* _Фрагмент текста_
>>>>
Нет мне ответа… - страница 114



Нет, не там, в Колонном зале, а гораздо поздней, я, ещё только вступающий в литературу, сделал для себя вывод, что Фадеев предупреждал нас, литературных юнцов, этим выстрелом, оберегал от тех роковых ошибок и заблуждений, которые совершил он, и не хотел, чтобы мы их повторяли. Может быть, это и не так. Толкуют этот мужественный (иначе я не могу его назвать) поступок и иначе, толкуют выгодно для себя и текущего времени. Но я склоняю голову перед человеком, который так много сделал литературным трудом своим для того, чтобы мы выросли бойцами и честными людьми и не задумывались: выгодно это или нет.

Я склоняю перед ним голову и за то, что эхо его выстрела звучит в моей душе до сих пор и не даёт покоя, предостерегает от лёгкой жизни, равнодушия и литературных компромиссов, на которые, к горькому моему сожалению, так склонны сделались те, кто учил нас в детстве своими книгами быть непреклонными в испытаниях, быть всегда, в беде и в радости, со своим народом.

Как-то всё больше и больше ощущается попытка наших старших товарищей отмахнуться от нас либо заморочить голову. Но ведь мы уже не юнцы! У нас за плечами война и нелёгкая послевоенная жизнь. У нас уже головы седые, и мы вправе не только ждать, но и требовать, чтобы с нами разговаривали как с ровней, а не как с бедными родственниками. И тем более вправе требовать, чтобы с нами считались, когда решаются вопросы, для литературы насущно важные, болезненно острые.
<<<<
* _Порядок работы_
Перепишите отрывок о Фадееве начиная со слов «Я склоняю перед» и заканчивая словами «важные, болезненно острые.». Вместо «бедными родственниками» поставьте «чужими людьми».

* _Данные упражнения_
>>>>
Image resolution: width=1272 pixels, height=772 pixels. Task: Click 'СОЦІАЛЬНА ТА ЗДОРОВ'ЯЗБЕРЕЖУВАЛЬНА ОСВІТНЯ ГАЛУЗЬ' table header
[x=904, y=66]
<<<<
>>>>
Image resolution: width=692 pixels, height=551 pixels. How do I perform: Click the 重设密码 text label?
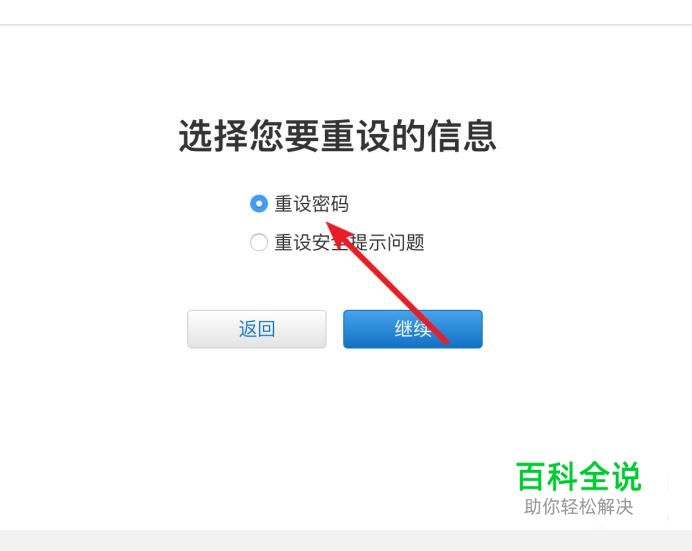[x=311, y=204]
<<<<
* _Ответ к заданию_
Я склоняю перед ним голову и за то, что эхо его выстрела звучит в моей душе до сих пор и не даёт покоя, предостерегает от лёгкой жизни, равнодушия и литературных компромиссов, на которые, к горькому моему сожалению, так склонны сделались те, кто учил нас в детстве своими книгами быть непреклонными в испытаниях, быть всегда, в беде и в радости, со своим народом.

Как-то всё больше и больше ощущается попытка наших старших товарищей отмахнуться от нас либо заморочить голову. Но ведь мы уже не юнцы! У нас за плечами война и нелёгкая послевоенная жизнь. У нас уже головы седые, и мы вправе не только ждать, но и требовать, чтобы с нами разговаривали как с ровней, а не как с чужими людьми. И тем более вправе требовать, чтобы с нами считались, когда решаются вопросы, для литературы насущно важные, болезненно острые.